MacGyver's Occam's Razor

Posted by:  Kim 

“We can’t solve problems by using the same kind of thinking we used when we created them” –Albert Einstein
As a rule, I think the training of field ecologists needs to include some creative problem solving instruction.  Thinking outside the box is often required and is an excellent life skill in general.  For us, the 2-3.5 hour drives to our sites with very little available to us once we leave Meanook, encourage both thinking ahead and thinking on the fly…  it is a long drive back if you forget something, or if a problem arises that you must fix on-site.  We have no electricity, very few gas-stations, and a host of unknowns every time we go out.  It is good to be prepared.  For example, I was cleaning out my field pack this morning and the contents include:   rain jacket, rain pants, 2 spare resin tubes, sunscreen, 2 headnets, granola bar, 4 sharpies, 1 pen, 2 pencils, one notebook, duct tape, electrical tape, 2 flathead screwdrivers, 2 nutdrivers, 1 blue Juice multi-tool, 5 zip ties, an adjustable wrench, 1 Loupe on a BIOGEOMON lanyard, a pair of work gloves, a pair of lab gloves, a tape measure, light in the rain matches, chemical hand warmers, a bandanna  1 carabiner knife, one baseball hat, electric fence insulators for both t-posts and tree-posts, nails, a three-way-stop-cock, flagging tape, a crank-wire setter, tissues, 4 band-aids, stretchy medical tape, lip balm, and an orange.   This motley assortment of gear has been getting me through the days.

That said, sometimes you think you are ready for a situation, and you find that you are not.  There are occasions when even in the safety of our lab back at the field station, sometimes the simplest solution is the best solution.  Two days ago, a time-sensitive project involved grinding over 150 very small samples of peat into a fine powder over a very short period of time.  Our fancy $1500 glorified coffee grinder, it turns out, is rebellious and needs 10 minutes of rest for every minute it works.  And to boot, for such small samples, it wasn’t very talented.  Lazy and inefficient, the grinder was a frustration.  We were spinning for solutions.  The mortar and pestles had all burned in the fire two falls ago, there were none in Athabasca, and golf balls and kitchen bowls were too frictionless to do anything useful.  After 6 hours of using blunt ends of hand tools to rub peat through screens overlaying sieves, our arms and hands suffered, but we were making progress.  Unable to continue to grip the knife sharpener we procured from the kitchen, achiness forced new innovations.  Why we didn’t think of it sooner is beyond me, but simply squeezing and rubbing the samples between our gloved fingers and then sifting it through the three layers of screening was the solution we’d been struggling for for days.  Who needs expensive equipment?  Who needs even small hand tools?  All we really needed was ourselves for perfectly homogenized peat powder.  Gloved hands:  $2.50.  Sweat equity:  $0.  Ground moss:  Priceless.

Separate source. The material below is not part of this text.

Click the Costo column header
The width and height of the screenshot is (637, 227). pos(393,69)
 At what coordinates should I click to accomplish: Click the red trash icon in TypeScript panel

And so while many of our colleagues are based out of labs and run electricity to their sites and go home at the end of the day, Meanook is our summer home, we drive all over creation, we tough it out, and we MacGyver.  That is what we do.  We take pride in knowing we can handle much. We know Home-Depots like the backs of our hands, can drive quads, use chain saws, run pumps, use fire hose and sprayers, navigate mud-slop in 4WD, and safely man power tools.  We are electricians, plumbers, carpenters, lawyers, writers, scientists, students, and we know how to hammer.  We are ecologists. 


Work updates:  Plot layout- complete!  Fertilizations have begun.  Installation of collars, and resin tubes,  and water samplers, and crank wires is all in progress.  Science is happening.   Along the way, flowers are in bloom, and we’ve all seen bears out our fast-moving truck windows.  Most of us have seen moose, coyote, snowshoe hares, sand hill cranes and a host of other wildlife that keep us occupied on our travels.